== Segment start ==

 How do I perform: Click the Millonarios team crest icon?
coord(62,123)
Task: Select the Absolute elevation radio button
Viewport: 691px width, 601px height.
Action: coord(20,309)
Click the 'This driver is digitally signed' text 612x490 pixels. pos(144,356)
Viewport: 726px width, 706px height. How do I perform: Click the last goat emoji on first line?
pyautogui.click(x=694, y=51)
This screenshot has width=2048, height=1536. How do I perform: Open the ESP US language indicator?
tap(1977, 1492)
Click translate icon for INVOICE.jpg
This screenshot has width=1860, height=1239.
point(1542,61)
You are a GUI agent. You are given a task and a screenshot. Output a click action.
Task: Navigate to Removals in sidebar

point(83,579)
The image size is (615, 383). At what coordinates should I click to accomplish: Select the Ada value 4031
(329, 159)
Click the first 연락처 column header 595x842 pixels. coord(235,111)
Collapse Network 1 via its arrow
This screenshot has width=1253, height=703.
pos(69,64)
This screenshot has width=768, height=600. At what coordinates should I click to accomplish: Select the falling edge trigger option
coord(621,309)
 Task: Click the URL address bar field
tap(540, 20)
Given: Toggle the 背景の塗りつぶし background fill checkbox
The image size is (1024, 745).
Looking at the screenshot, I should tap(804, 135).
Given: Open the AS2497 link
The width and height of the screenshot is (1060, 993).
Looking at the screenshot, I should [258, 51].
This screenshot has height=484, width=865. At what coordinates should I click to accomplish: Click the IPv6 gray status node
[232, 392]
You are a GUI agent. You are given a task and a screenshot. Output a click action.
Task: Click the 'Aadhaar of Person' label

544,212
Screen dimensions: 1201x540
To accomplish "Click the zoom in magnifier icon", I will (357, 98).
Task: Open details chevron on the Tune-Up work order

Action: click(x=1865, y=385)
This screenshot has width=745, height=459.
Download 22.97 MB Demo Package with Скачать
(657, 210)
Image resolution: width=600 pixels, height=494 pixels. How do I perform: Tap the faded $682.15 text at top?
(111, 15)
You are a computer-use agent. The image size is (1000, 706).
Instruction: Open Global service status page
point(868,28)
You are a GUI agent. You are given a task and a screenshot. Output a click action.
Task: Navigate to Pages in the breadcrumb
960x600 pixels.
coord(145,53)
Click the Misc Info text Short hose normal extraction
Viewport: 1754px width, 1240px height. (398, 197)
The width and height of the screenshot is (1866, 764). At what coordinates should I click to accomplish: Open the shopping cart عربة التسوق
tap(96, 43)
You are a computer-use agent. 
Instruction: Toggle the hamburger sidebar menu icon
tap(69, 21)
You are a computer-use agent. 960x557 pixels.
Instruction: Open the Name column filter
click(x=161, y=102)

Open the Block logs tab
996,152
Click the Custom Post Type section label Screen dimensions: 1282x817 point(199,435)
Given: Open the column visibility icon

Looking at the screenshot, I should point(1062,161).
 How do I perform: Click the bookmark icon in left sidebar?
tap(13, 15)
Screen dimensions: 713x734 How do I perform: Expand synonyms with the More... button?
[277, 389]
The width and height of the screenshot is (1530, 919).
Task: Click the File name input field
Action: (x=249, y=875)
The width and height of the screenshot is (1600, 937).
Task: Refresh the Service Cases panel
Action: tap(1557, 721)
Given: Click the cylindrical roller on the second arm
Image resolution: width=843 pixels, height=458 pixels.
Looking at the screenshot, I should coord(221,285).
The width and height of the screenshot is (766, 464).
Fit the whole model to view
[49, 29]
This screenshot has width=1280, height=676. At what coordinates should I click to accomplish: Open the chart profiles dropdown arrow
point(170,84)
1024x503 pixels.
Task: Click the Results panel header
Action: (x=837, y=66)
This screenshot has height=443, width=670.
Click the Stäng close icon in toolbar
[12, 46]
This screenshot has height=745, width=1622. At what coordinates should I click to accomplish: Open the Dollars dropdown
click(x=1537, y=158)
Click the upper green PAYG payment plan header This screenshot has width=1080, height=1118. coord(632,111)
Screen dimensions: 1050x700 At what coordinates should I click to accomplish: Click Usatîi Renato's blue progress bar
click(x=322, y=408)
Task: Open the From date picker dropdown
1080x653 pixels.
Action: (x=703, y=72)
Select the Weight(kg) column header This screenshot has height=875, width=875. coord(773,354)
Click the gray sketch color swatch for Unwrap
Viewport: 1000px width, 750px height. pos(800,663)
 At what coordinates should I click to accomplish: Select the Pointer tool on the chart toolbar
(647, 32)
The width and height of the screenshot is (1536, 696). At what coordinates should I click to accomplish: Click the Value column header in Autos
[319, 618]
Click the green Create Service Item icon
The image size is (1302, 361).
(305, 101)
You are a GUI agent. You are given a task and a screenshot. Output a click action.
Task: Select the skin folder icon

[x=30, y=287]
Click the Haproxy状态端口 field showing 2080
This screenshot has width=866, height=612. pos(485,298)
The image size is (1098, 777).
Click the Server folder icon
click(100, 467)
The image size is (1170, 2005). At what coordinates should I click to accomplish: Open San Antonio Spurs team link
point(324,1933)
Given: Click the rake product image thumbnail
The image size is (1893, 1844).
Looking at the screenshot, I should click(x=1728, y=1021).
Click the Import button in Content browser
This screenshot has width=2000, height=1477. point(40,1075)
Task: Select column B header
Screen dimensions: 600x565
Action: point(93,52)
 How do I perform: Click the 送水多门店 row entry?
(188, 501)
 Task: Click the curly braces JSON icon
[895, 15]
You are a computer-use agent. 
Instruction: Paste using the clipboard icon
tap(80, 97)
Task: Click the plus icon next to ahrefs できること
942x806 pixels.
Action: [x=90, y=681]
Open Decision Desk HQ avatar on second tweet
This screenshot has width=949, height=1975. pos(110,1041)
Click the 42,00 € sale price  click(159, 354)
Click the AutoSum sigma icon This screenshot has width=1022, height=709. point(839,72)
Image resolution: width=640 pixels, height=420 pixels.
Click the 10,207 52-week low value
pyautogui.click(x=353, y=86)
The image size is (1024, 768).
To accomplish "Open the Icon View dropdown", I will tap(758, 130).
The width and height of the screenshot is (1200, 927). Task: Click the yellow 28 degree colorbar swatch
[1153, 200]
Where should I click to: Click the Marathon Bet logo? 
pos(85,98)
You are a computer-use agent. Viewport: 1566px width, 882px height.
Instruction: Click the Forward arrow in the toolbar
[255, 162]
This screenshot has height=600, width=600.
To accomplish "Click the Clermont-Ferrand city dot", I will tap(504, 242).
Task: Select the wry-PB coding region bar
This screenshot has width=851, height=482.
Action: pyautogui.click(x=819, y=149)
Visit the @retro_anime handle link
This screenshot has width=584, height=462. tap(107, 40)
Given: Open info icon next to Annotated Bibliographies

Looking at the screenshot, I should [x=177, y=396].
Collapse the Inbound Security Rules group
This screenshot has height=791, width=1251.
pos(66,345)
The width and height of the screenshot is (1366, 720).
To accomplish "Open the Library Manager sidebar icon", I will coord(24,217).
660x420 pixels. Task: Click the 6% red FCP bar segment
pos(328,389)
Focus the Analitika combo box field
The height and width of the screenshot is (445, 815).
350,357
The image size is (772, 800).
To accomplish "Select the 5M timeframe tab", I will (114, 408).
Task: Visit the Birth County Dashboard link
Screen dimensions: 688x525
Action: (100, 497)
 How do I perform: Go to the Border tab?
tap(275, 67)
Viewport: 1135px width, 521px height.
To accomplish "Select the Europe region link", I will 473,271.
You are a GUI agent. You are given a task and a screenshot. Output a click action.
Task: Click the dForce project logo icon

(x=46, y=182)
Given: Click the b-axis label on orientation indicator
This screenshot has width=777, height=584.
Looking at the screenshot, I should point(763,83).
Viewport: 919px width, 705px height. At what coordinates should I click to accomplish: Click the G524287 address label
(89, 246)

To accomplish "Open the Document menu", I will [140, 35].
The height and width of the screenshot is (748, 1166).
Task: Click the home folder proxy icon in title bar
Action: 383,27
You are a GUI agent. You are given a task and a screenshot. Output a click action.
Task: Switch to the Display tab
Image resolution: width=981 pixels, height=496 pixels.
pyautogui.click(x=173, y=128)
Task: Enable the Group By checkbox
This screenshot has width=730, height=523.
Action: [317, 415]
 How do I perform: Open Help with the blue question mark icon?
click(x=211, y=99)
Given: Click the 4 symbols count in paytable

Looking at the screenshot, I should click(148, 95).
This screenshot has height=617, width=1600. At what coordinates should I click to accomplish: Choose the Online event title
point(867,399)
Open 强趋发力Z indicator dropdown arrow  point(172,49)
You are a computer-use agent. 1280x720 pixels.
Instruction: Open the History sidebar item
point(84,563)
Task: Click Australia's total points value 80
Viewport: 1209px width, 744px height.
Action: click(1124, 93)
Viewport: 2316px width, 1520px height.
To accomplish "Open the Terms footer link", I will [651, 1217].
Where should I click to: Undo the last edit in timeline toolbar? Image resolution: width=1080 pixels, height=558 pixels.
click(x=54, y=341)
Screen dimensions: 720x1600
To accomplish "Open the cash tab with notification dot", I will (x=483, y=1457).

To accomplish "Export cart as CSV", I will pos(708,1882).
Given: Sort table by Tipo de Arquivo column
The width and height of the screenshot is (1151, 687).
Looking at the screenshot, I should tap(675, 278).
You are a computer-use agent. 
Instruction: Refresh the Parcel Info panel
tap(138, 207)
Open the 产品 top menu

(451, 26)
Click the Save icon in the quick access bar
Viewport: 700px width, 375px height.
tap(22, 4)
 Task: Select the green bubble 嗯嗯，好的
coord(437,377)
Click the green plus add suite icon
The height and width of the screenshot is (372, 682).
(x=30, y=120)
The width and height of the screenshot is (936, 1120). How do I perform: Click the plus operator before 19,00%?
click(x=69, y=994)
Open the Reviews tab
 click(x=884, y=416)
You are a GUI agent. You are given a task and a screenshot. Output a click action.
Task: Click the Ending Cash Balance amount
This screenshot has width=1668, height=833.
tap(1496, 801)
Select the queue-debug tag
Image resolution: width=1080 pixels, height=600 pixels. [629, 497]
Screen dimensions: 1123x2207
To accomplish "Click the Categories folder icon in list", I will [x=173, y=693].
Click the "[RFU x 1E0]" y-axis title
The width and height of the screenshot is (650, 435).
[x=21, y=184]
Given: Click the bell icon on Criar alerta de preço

== Segment end ==

What this task involves: Collect each line above holding the string "computer".

Result of the exercise:
You are a computer-use agent. The image size is (1000, 706).
You are a computer-use agent. 
You are a computer-use agent. 960x557 pixels.
You are a computer-use agent. 
You are a computer-use agent. Viewport: 1566px width, 882px height.
You are a computer-use agent. 1280x720 pixels.
You are a computer-use agent. 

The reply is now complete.